- **Provided text**

Only a short time ago, considerable enthusiasm existed in Finland regarding Beijing’s efforts to forge an “Arctic corridor” of railroads and undersea tunnels, satellite ground stations, an airport for scientific expeditions, and massive biorefineries. In this, Finland was not alone but represented only a small branch of China’s comprehensive thrust to permanently establish a presence above the Arctic Circle. Yet, with the recently emerging geopolitical turbulence, China’s Arctic expansion is facing a standstill, even in Finland, which long seemed like its most viable partner in the region. By applying for NATO membership along with Sweden, Finland is turning westward, practically closing the gates on China’s Arctic expansion beyond Russia. Its story serves as an interesting microcosm on the rise and demise of China’s Arctic policy.
China’s Arctic Dilemma
Today, a clear consensus exists among Chinese officials and experts that China must expand toward the Arctic region. Chinese security experts have long urged the national leadership to develop the necessary capabilities for securing Chinese interests in the new “strategic frontiers.” A particularly authoritative source, the Chinese National Defense University’s Science of Military Strategy (战略学, zhanlüe xue) (SMS) textbook, even claims that the Polar regions represent nothing less than “the main direction of the expansion of China’s national interests,” bound to provide new tasks for the People’s Liberation Army.

- **Stated exercise 1**
Please rewrite the paragraph in the text on China's Arctic policy that begins "Today, a clear consensus" as a short bulleted list that keeps its main facts.
The records have no connection to the text about China's Arctic policy.

- **Source material**

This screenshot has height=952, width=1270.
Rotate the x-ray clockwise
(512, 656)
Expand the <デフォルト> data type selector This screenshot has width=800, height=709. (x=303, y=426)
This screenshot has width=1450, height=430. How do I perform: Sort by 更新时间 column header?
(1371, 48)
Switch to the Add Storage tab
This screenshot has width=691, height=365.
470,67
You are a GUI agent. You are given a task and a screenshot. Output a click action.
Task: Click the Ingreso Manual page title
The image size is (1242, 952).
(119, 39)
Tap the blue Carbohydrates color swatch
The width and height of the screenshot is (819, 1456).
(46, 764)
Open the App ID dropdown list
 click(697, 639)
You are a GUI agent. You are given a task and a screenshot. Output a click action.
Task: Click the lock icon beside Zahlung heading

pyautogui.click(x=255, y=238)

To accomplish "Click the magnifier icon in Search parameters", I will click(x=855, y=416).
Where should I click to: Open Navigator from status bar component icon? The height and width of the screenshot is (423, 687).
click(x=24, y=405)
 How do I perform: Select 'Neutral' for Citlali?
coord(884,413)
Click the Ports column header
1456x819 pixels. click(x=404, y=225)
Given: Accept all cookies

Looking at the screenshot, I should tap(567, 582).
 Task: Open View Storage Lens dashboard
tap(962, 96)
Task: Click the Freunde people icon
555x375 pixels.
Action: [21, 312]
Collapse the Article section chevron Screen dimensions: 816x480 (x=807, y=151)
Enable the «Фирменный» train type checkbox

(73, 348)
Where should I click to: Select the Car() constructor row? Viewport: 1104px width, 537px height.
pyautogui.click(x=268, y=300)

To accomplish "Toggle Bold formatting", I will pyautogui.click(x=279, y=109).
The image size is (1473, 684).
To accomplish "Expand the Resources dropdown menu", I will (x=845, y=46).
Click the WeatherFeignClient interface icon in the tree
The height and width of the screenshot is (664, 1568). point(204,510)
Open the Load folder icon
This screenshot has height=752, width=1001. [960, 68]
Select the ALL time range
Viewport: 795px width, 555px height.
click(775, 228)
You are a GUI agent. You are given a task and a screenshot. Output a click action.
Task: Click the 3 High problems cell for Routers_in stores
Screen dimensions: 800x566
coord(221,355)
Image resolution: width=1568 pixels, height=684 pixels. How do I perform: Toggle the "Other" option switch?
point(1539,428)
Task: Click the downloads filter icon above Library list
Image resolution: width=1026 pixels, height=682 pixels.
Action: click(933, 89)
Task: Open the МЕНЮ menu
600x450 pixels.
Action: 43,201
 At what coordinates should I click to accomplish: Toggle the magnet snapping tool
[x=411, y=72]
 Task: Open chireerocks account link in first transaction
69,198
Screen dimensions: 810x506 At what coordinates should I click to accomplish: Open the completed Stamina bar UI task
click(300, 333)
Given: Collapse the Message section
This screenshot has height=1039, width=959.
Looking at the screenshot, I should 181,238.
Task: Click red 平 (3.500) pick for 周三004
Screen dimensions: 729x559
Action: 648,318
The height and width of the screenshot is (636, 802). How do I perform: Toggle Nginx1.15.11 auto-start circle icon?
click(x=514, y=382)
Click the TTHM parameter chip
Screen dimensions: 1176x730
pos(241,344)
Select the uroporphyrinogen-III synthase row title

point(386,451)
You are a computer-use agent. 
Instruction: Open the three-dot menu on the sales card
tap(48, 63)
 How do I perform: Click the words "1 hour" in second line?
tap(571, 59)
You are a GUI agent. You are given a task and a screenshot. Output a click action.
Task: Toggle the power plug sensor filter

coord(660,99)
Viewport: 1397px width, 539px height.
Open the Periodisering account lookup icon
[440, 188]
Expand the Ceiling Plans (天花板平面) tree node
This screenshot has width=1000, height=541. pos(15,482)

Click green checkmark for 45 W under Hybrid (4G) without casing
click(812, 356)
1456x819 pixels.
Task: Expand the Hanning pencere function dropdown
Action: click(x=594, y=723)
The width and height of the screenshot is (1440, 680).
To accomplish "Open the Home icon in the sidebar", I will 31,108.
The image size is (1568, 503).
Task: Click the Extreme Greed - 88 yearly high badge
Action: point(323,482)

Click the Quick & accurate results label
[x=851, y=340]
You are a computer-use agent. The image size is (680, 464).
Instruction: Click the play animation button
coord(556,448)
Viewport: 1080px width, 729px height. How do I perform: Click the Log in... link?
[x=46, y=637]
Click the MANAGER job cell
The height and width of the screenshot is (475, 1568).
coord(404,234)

- **Stated exercise 2**
Return, unchanged, everything in the records from the line containing "Viewport: 1397px width, 539px height." down to the line containing "[x=851, y=340]", with both of those lines included.

- **Full solution 1**
- Chinese officials and experts clearly agree that China must expand toward the Arctic region.
- Chinese security experts have long urged the national leadership to develop the capabilities needed to secure Chinese interests in the new "strategic frontiers."
- The Chinese National Defense University's Science of Military Strategy (SMS) textbook, a particularly authoritative source, calls the Polar regions "the main direction of the expansion of China's national interests."
- According to the textbook, this will bring new tasks for the People's Liberation Army.

- **Full solution 2**
Viewport: 1397px width, 539px height.
Open the Periodisering account lookup icon
[440, 188]
Expand the Ceiling Plans (天花板平面) tree node
This screenshot has width=1000, height=541. pos(15,482)

Click green checkmark for 45 W under Hybrid (4G) without casing
click(812, 356)
1456x819 pixels.
Task: Expand the Hanning pencere function dropdown
Action: click(x=594, y=723)
The width and height of the screenshot is (1440, 680).
To accomplish "Open the Home icon in the sidebar", I will 31,108.
The image size is (1568, 503).
Task: Click the Extreme Greed - 88 yearly high badge
Action: point(323,482)

Click the Quick & accurate results label
[x=851, y=340]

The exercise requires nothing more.